TASKS TO CARRY OUT:
• A. List the steps of the PICLe framework in the order the PICLe text below gives them.
• B. Translate this sentence from the PICLe text into Spanish: "Our surprising finding is that in-context demonstrations with partially correct annotated entity mentions can be as effective for task transfer as fully correct demonstrations."
• C. According to the PICLe text, on how many biomedical NED datasets was PICLe evaluated?

PICLe: Pseudo-Annotations for In-Context Learning in Low-Resource Named Entity Detection
This addresses the challenge of task adaptation for low-resource named entity detection in domains like biomedicine, where labeled data is scarce, by enabling effective use of noisy pseudo-annotations.
The paper tackled the problem of in-context learning sensitivity to demonstration quality in low-resource named entity detection, finding that partially correct demonstrations can be as effective as fully correct ones and proposing a framework that outperforms standard in-context learning with zero human annotation on biomedical datasets.
In-context learning (ICL) enables Large Language Models (LLMs) to perform tasks using few demonstrations, facilitating task adaptation when labeled examples are hard to obtain. However, ICL is sensitive to the choice of demonstrations, and it remains unclear which demonstration attributes enable in-context generalization. In this work, we conduct a perturbation study of in-context demonstrations for low-resource Named Entity Detection (NED). Our surprising finding is that in-context demonstrations with partially correct annotated entity mentions can be as effective for task transfer as fully correct demonstrations. Based off our findings, we propose Pseudo-annotated In-Context Learning (PICLe), a framework for in-context learning with noisy, pseudo-annotated demonstrations. PICLe leverages LLMs to annotate many demonstrations in a zero-shot first pass. We then cluster these synthetic demonstrations, sample specific sets of in-context demonstrations from each cluster, and predict entity mentions using each set independently. Finally, we use self-verification to select the final set of entity mentions. We evaluate PICLe on five biomedical NED datasets and show that, with zero human annotation, PICLe outperforms ICL in low-resource settings where limited gold examples can be used as in-context demonstrations.

DATA LISTING:

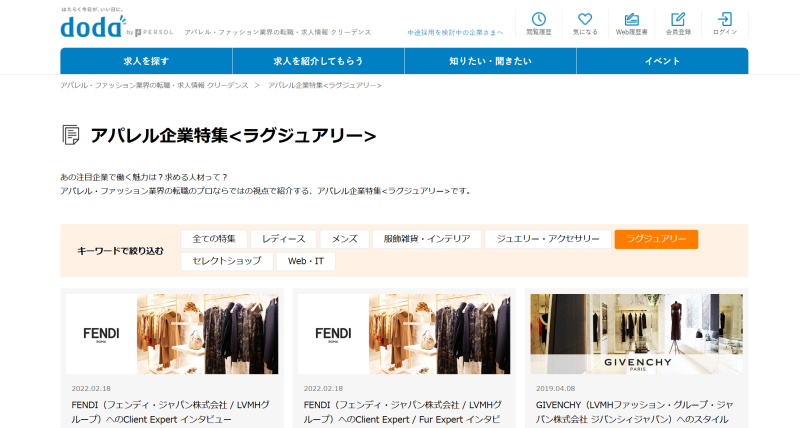Choose Web・IT keyword filter
800x428 pixels.
pyautogui.click(x=305, y=261)

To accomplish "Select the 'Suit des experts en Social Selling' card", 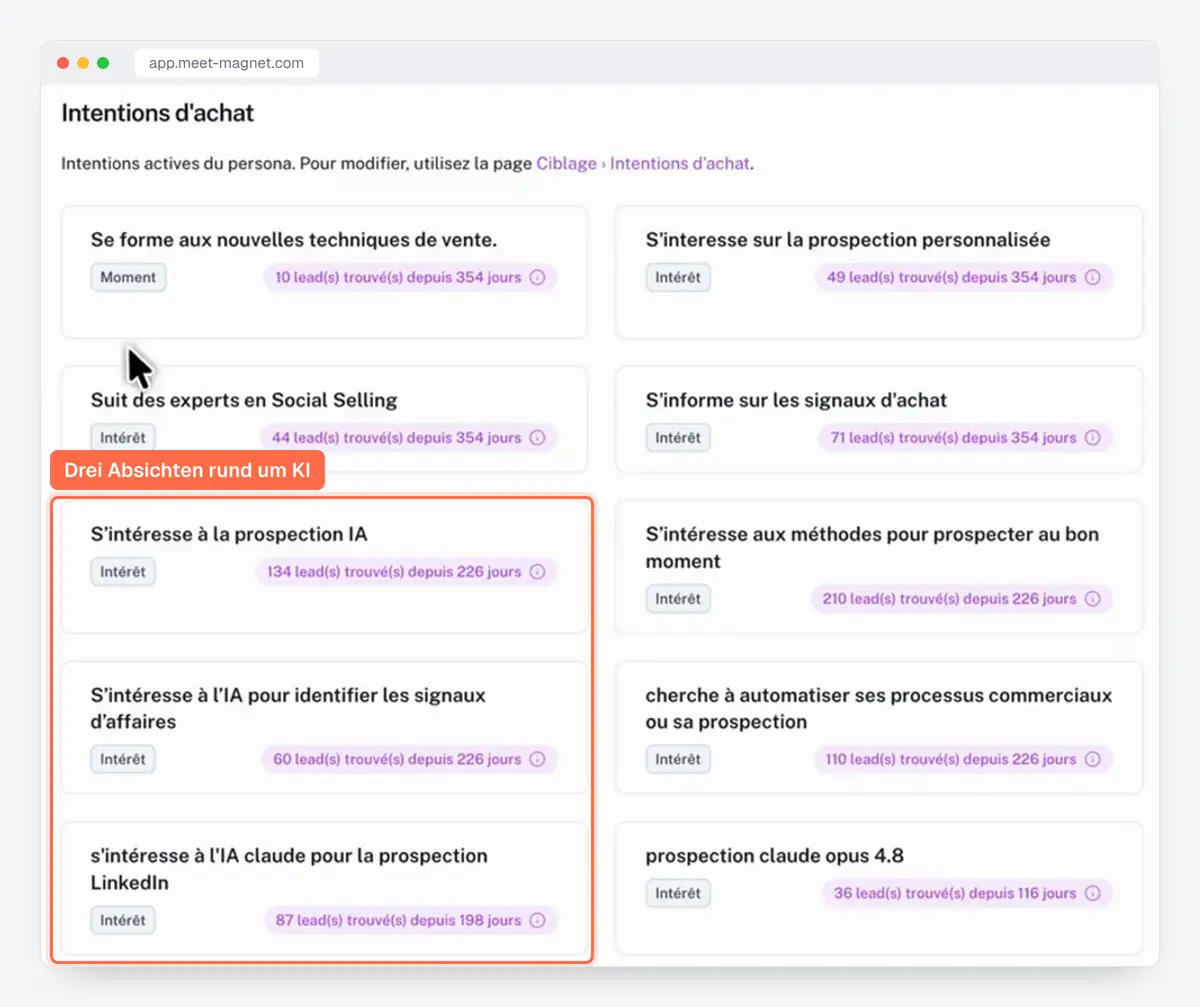I will coord(324,419).
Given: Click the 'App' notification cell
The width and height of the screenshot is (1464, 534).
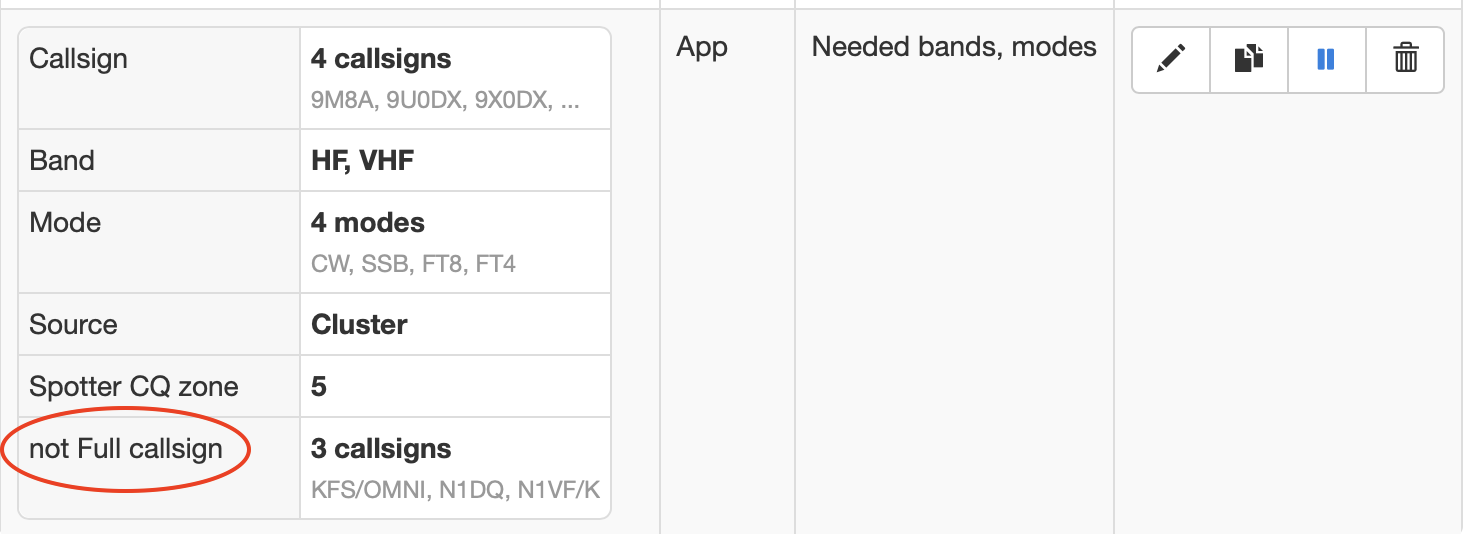Looking at the screenshot, I should [702, 47].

WRITTEN ANSWERS:
• A.
1. LLMs annotate many demonstrations in a zero-shot first pass.
2. These synthetic demonstrations are clustered.
3. Specific sets of in-context demonstrations are sampled from each cluster.
4. Entity mentions are predicted using each set independently.
5. Self-verification selects the final set of entity mentions.

• B. Nuestro hallazgo sorprendente es que las demostraciones en contexto con menciones de entidades anotadas parcialmente correctas pueden ser tan eficaces para la transferencia de tareas como las demostraciones completamente correctas.

• C. Five.